The course is completely exposed the daily winds that can easily whip through the property. It's not uncommon for 4-5 club to blow at certain times. Dye has provided a routing that is always in a state of motion forcing players to make constant adjustments.
The opening hole sets the tone. The fairway pinches the drive zone with fairway bunkers awaiting the hapless play. The green is set on a diagonal so the best approach is from the left. Dye has provided ample fairway widths given the winds that can blow but there's always a preferred playing angle into the putting surfaces.
Two of the finer holes on the outward side is the long par-3 at the 242-yard 3rd hole. So many architects often avoid having long par-3's because many players do not have the needed firepower to handle them. Having such holes does have a clear place and the 3rd is especially done well. Water is on the right side but there's just enough land for players to run the ball onto the target. Just across on the other side of the water hazard at the 3rd is the short par-4 6th. Here Dye tempts the bold play from the tee as the max length of the hole is 342 yards. Push the tee shot a hair to the right and it's "splish splash." Pull the shot too far left and a series of bunkers can inflict some serious scorecard pain. The green is narrow and quite deep – it’s a solid counterpoint hole that really showcases keen decision-making and high-level execution.

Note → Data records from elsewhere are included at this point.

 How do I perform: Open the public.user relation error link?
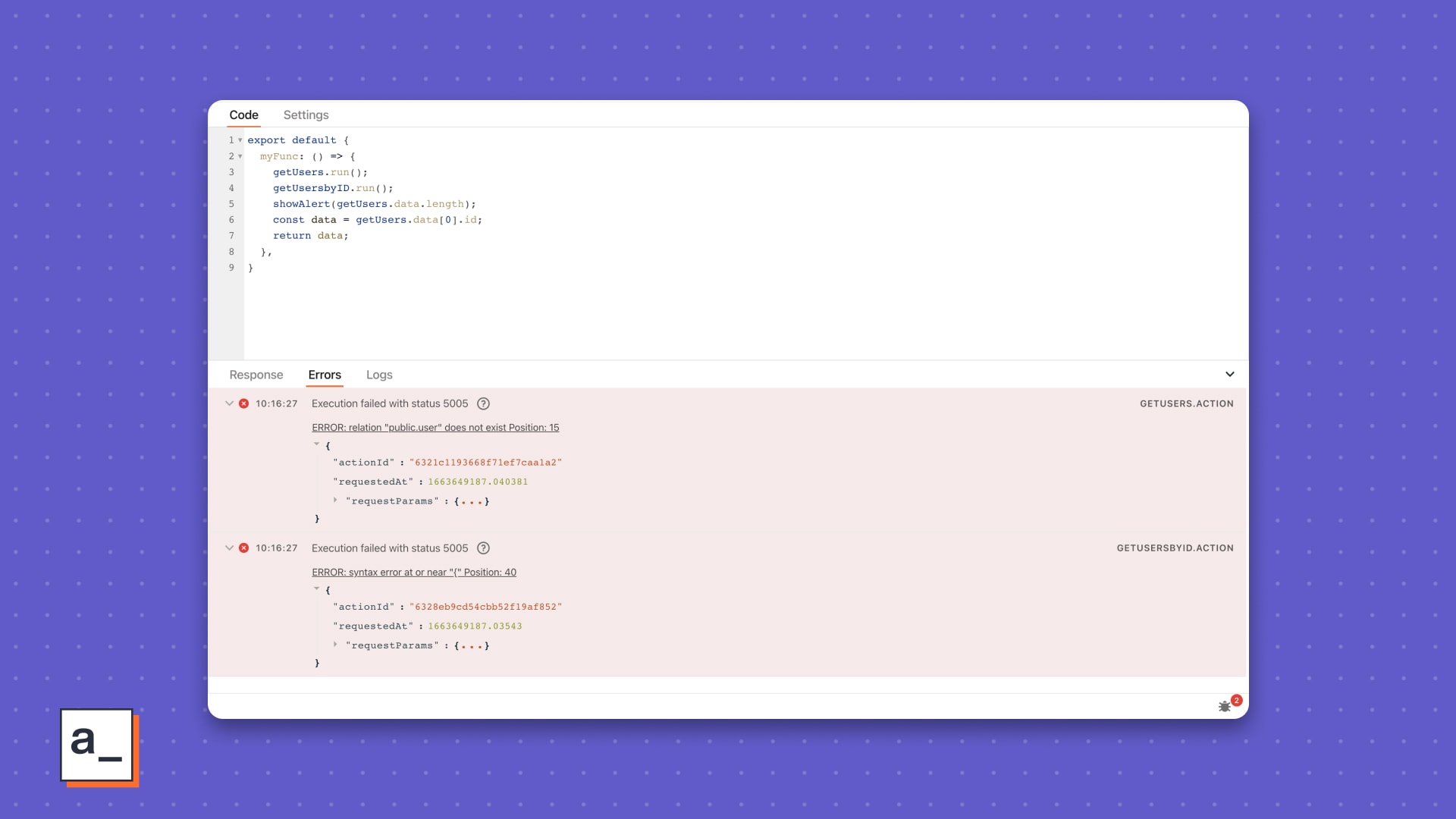click(x=435, y=428)
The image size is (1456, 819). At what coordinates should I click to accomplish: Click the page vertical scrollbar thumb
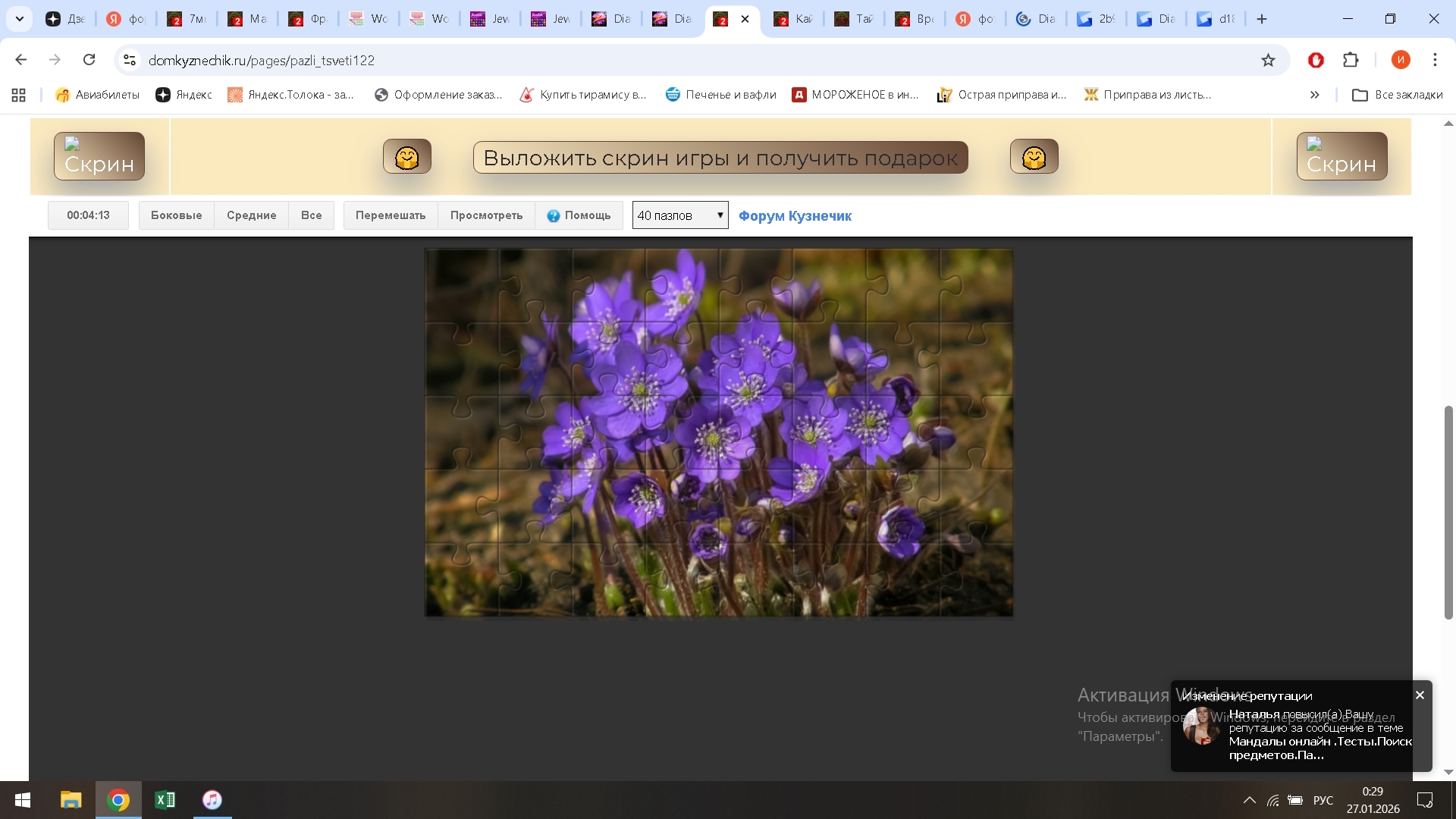pos(1448,512)
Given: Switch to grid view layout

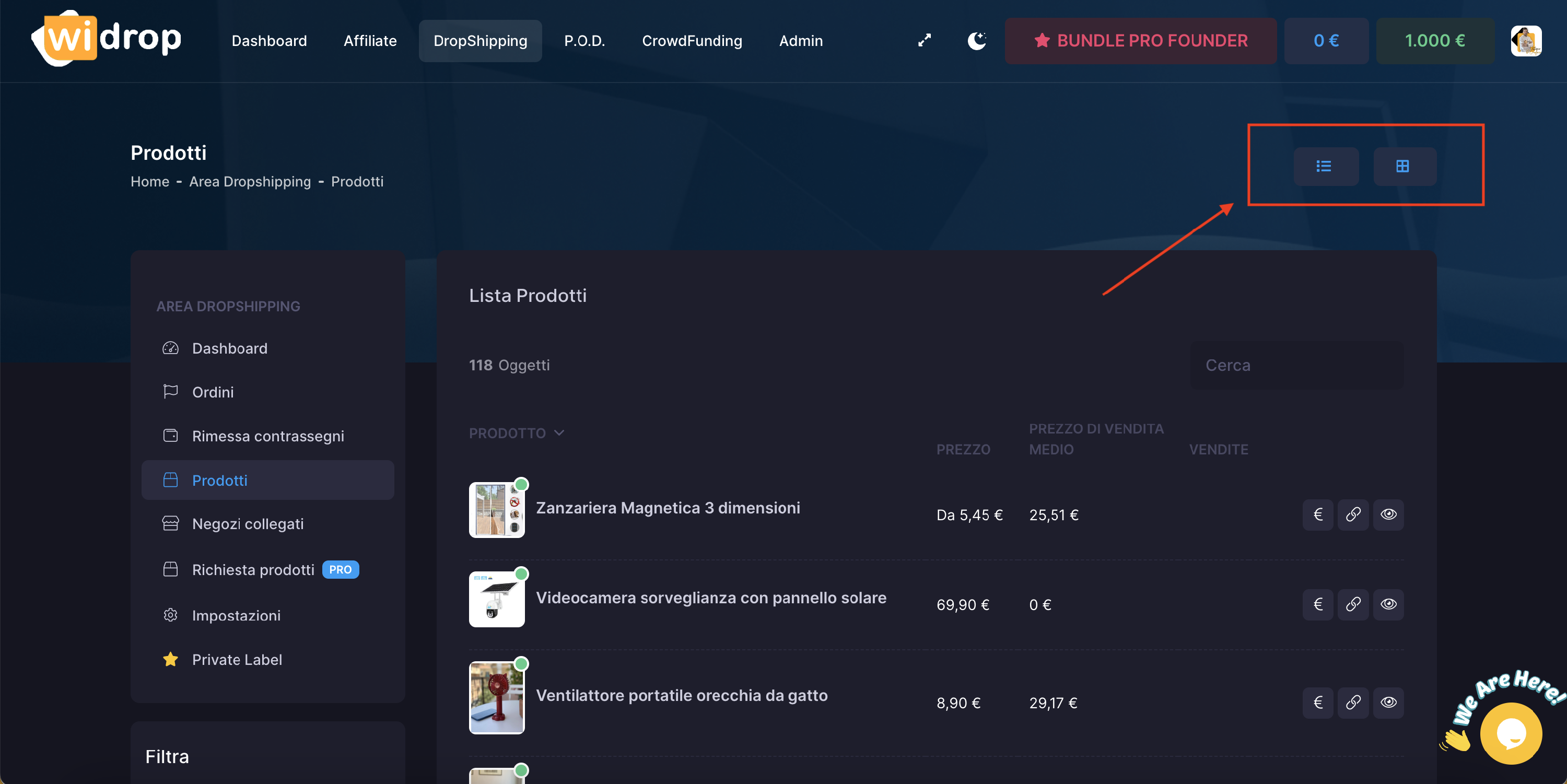Looking at the screenshot, I should point(1404,166).
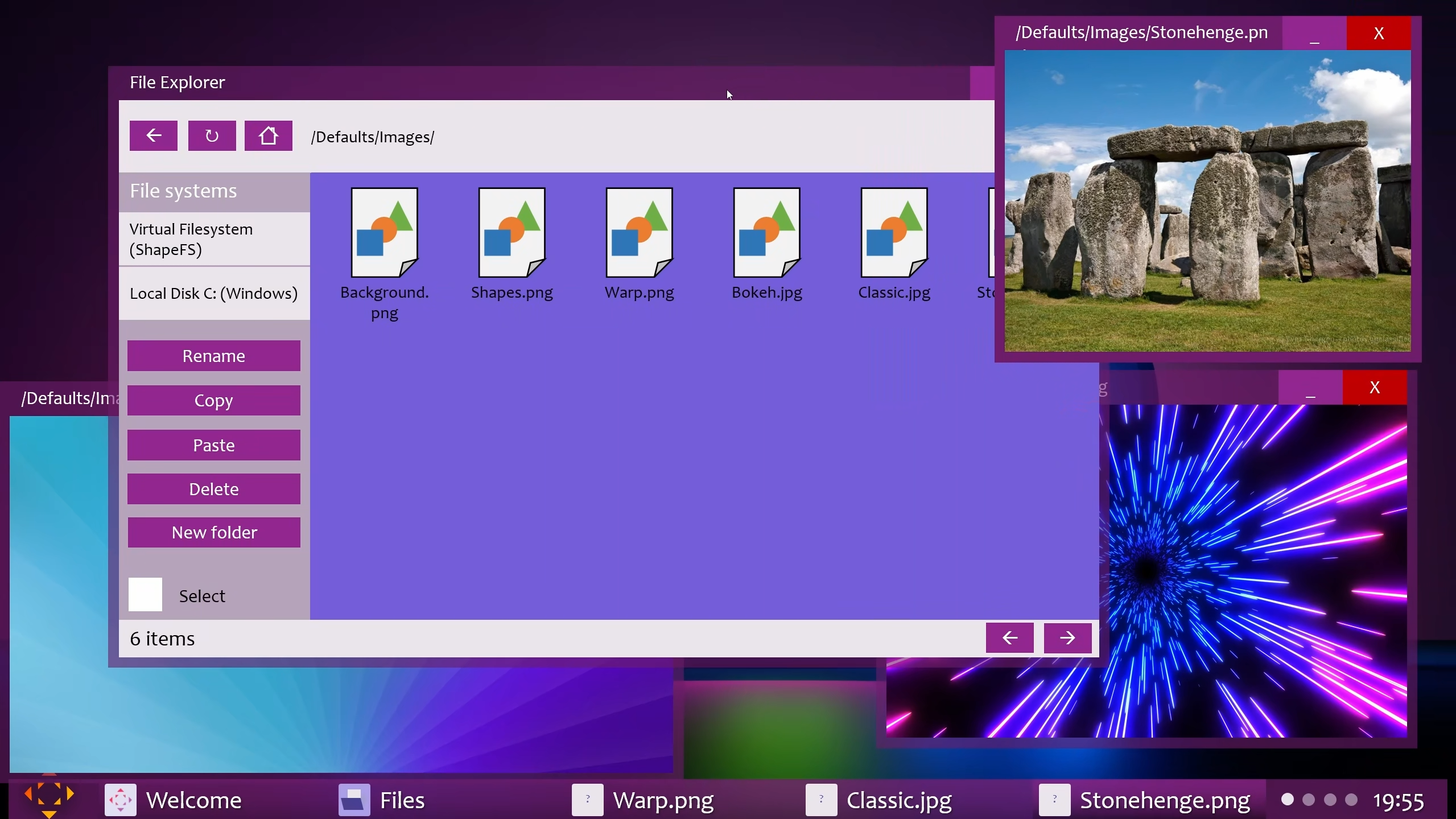
Task: Click the back arrow navigation button
Action: click(x=153, y=135)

The concluding hole on the outward half is one of the State's best holes. The 474-yard par-4 generally plays back into the prevailing wind. There's a menacing pond that guards the left side -- for the tee shot and approach. Dye has once again provided a run-up area for those unable to fly the ball to the target but the space provided is a difficult one to negotiate.
The inward half is a bit less in terms of its qualities from a hole differentiation perspective but make no mistake in believing the golf demands are anything but rigorous. The holes are set in a manner where prevailing winds can come across holes -- such as the 10th and 11th blowing from left-to-right and the final three holes playing generally with a right-to-left wind blowing.
Dye concludes Red Hawk with two stout par-4 holes. The penultimate plays 472 yards and features a tapered fairway. The closing hole at 457 yards is exceptional. In this situation the hole turns right but the preferred location is on the left side -- just be sure to avoid the fairway bunker that lurks in the area. Flanking bunkers guard the green, but again Dye leaves an opening -- albeit a narrow -- for any run-up shots. One other thing there's also a pond that is near enough to draw your eye -- and hopefully not your ball.
The course is generally kept in very good condition and the fairways can run out appropriately. Just also realize the rough is often dense and just long enough to prevent easy escapes.
Red Hawk will likely get far too little attention because it's not exactly in a golfing hot spot. Those who venture to the area can also easily access the nearby city of El Paso and play at Butterfield Trail, a quality Tom Fazio public layout which is roughly 60 miles away. Or you can play another good Dye layout with Painted Dunes Desert Course -- also in El Paso. Red Hawk is one to keep on your to-play list whenever heading via I-10 through the border area of New Mexico and Texas.